Stored items from a collection:
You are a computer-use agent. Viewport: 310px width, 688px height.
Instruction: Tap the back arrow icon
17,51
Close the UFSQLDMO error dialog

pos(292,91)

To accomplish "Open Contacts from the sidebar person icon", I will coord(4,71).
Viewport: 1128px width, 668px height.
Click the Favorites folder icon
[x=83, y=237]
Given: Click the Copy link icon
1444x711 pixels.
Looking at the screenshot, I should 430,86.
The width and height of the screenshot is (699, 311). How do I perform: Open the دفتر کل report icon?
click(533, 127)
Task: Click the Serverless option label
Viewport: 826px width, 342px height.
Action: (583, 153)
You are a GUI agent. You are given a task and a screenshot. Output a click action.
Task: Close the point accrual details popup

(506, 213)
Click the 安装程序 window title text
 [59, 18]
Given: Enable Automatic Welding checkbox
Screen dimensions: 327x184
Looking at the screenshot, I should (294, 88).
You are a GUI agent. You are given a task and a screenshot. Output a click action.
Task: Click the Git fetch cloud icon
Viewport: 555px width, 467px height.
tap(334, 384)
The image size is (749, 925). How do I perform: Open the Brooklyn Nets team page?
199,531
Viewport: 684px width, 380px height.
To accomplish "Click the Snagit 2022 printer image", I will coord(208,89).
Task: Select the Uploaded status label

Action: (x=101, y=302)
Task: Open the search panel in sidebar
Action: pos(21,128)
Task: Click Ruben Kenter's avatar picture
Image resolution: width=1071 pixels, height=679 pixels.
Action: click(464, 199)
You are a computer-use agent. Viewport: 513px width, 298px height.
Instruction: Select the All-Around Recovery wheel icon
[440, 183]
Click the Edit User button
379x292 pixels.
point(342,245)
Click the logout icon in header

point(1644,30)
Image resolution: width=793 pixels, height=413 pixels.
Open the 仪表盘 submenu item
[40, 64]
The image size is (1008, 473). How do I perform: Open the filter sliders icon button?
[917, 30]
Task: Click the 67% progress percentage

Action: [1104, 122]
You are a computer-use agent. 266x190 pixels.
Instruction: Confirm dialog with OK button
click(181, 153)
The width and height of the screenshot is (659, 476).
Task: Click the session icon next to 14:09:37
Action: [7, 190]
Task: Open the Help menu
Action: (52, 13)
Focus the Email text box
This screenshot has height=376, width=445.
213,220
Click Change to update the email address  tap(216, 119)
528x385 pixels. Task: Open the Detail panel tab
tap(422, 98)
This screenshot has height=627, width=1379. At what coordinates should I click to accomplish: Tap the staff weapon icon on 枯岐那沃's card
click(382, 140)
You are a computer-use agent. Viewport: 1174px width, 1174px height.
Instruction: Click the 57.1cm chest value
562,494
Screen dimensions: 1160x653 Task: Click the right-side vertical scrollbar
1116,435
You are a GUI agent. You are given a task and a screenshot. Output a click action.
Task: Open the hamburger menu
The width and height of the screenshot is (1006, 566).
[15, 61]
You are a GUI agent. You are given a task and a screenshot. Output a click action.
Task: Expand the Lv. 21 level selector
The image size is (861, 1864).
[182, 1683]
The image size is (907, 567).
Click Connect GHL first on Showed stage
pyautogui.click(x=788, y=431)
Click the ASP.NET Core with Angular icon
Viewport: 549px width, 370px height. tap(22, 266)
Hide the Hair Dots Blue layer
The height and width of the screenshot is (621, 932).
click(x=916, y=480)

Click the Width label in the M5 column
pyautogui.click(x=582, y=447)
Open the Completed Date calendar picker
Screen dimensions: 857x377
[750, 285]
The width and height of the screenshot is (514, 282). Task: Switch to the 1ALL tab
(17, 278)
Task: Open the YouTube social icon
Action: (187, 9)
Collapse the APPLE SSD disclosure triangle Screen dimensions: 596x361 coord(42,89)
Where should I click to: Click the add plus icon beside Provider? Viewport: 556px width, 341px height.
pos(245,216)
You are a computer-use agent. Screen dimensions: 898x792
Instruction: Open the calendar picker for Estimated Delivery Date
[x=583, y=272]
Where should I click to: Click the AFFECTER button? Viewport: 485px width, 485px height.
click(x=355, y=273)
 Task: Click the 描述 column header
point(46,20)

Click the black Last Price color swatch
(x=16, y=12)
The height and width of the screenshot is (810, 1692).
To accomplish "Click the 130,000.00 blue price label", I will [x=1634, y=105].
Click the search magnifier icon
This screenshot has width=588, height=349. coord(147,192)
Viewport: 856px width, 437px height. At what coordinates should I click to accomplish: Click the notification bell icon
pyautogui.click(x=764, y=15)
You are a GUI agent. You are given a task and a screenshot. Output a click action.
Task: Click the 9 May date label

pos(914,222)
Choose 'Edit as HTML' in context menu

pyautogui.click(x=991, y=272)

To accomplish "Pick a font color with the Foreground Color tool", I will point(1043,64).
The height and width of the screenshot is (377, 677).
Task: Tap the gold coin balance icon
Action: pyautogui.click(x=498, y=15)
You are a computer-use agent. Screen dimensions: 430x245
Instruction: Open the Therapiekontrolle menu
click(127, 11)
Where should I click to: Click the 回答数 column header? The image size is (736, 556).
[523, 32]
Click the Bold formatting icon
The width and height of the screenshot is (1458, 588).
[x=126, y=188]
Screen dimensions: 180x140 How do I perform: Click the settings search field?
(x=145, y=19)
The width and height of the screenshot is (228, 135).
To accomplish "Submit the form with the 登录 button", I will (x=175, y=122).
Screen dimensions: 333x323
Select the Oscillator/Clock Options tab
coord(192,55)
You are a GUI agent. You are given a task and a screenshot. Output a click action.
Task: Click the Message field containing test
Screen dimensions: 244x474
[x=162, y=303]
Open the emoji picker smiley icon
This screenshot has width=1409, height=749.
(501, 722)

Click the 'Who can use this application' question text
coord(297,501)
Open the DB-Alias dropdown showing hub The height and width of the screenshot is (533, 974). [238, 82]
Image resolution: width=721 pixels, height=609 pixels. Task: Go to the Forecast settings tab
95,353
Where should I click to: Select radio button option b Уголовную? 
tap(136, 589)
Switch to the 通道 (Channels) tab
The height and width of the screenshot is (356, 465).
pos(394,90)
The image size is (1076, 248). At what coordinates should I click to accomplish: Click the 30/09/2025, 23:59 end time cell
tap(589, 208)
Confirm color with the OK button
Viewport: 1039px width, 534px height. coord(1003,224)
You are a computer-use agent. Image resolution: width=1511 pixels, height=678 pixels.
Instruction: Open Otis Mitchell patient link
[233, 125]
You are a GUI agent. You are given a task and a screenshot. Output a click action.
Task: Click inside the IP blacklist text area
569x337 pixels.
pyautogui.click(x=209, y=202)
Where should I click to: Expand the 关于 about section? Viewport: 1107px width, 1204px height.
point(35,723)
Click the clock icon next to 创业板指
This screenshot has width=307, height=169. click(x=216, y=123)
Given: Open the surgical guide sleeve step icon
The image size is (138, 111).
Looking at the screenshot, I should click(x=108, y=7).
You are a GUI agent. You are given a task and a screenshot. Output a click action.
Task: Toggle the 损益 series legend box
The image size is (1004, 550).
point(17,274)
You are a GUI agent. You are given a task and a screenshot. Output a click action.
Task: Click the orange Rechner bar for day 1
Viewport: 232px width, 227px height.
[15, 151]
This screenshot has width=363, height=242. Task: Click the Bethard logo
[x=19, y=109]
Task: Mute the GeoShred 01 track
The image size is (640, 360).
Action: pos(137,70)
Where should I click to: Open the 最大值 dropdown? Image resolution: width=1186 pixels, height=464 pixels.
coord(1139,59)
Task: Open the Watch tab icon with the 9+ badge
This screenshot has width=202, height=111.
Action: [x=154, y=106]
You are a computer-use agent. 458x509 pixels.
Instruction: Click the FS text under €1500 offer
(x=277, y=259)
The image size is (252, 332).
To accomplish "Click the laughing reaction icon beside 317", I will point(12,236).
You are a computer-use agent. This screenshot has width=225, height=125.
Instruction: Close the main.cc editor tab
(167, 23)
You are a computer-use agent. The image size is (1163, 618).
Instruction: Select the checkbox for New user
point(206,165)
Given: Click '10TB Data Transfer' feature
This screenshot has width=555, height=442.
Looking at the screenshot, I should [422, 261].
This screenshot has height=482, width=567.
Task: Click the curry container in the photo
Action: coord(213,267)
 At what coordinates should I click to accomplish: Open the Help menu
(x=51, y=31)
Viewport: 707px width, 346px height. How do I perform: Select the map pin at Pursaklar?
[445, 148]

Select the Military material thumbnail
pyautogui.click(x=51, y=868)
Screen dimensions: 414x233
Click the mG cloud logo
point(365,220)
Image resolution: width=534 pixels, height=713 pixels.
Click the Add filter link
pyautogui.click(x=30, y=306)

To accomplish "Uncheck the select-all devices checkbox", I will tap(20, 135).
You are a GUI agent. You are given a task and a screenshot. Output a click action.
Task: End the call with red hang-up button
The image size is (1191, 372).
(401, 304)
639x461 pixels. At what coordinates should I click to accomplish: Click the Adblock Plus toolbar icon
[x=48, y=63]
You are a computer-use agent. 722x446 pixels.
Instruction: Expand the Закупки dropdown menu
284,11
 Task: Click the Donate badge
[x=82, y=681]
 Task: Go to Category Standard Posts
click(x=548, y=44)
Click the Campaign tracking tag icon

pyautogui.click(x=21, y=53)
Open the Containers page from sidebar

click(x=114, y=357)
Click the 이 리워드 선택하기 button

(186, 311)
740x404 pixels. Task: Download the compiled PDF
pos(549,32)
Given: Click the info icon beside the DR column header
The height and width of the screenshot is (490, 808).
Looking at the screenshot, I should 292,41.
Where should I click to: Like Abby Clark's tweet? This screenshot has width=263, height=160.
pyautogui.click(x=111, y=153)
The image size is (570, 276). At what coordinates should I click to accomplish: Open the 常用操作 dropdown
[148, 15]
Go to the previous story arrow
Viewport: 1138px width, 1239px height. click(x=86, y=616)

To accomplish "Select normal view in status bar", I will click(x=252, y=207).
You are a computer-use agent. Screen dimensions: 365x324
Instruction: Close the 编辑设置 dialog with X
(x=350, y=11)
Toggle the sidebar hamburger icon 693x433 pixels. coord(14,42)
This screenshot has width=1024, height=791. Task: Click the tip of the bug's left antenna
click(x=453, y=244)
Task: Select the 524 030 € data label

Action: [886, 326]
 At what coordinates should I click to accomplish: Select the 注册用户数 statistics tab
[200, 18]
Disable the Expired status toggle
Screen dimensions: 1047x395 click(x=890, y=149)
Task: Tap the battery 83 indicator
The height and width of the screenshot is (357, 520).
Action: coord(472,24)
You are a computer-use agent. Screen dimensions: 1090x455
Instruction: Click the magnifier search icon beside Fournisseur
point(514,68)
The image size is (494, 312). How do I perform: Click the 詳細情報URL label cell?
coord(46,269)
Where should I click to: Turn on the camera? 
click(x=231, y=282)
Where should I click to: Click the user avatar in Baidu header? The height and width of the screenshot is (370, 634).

# [What you have to do]
Using the records above, set down exactly the lines from the one with "Screen dimensions: 857x377" through the one with "Open the emoji picker smiley icon", inclusive, and nothing more.

# [Solution to this task]
Screen dimensions: 857x377
[750, 285]
The width and height of the screenshot is (514, 282). Task: Switch to the 1ALL tab
(17, 278)
Task: Open the YouTube social icon
Action: (187, 9)
Collapse the APPLE SSD disclosure triangle Screen dimensions: 596x361 coord(42,89)
Where should I click to: Click the add plus icon beside Provider? Viewport: 556px width, 341px height.
pos(245,216)
You are a computer-use agent. Screen dimensions: 898x792
Instruction: Open the calendar picker for Estimated Delivery Date
[x=583, y=272]
Where should I click to: Click the AFFECTER button? Viewport: 485px width, 485px height.
click(x=355, y=273)
 Task: Click the 描述 column header
point(46,20)

Click the black Last Price color swatch
(x=16, y=12)
The height and width of the screenshot is (810, 1692).
To accomplish "Click the 130,000.00 blue price label", I will [x=1634, y=105].
Click the search magnifier icon
This screenshot has width=588, height=349. coord(147,192)
Viewport: 856px width, 437px height. At what coordinates should I click to accomplish: Click the notification bell icon
pyautogui.click(x=764, y=15)
You are a GUI agent. You are given a task and a screenshot. Output a click action.
Task: Click the 9 May date label

pos(914,222)
Choose 'Edit as HTML' in context menu

pyautogui.click(x=991, y=272)

To accomplish "Pick a font color with the Foreground Color tool", I will point(1043,64).
The height and width of the screenshot is (377, 677).
Task: Tap the gold coin balance icon
Action: pyautogui.click(x=498, y=15)
You are a computer-use agent. Screen dimensions: 430x245
Instruction: Open the Therapiekontrolle menu
click(127, 11)
Where should I click to: Click the 回答数 column header? The image size is (736, 556).
[523, 32]
Click the Bold formatting icon
The width and height of the screenshot is (1458, 588).
[x=126, y=188]
Screen dimensions: 180x140 How do I perform: Click the settings search field?
(x=145, y=19)
The width and height of the screenshot is (228, 135).
To accomplish "Submit the form with the 登录 button", I will (x=175, y=122).
Screen dimensions: 333x323
Select the Oscillator/Clock Options tab
coord(192,55)
You are a GUI agent. You are given a task and a screenshot. Output a click action.
Task: Click the Message field containing test
Screen dimensions: 244x474
[x=162, y=303]
Open the emoji picker smiley icon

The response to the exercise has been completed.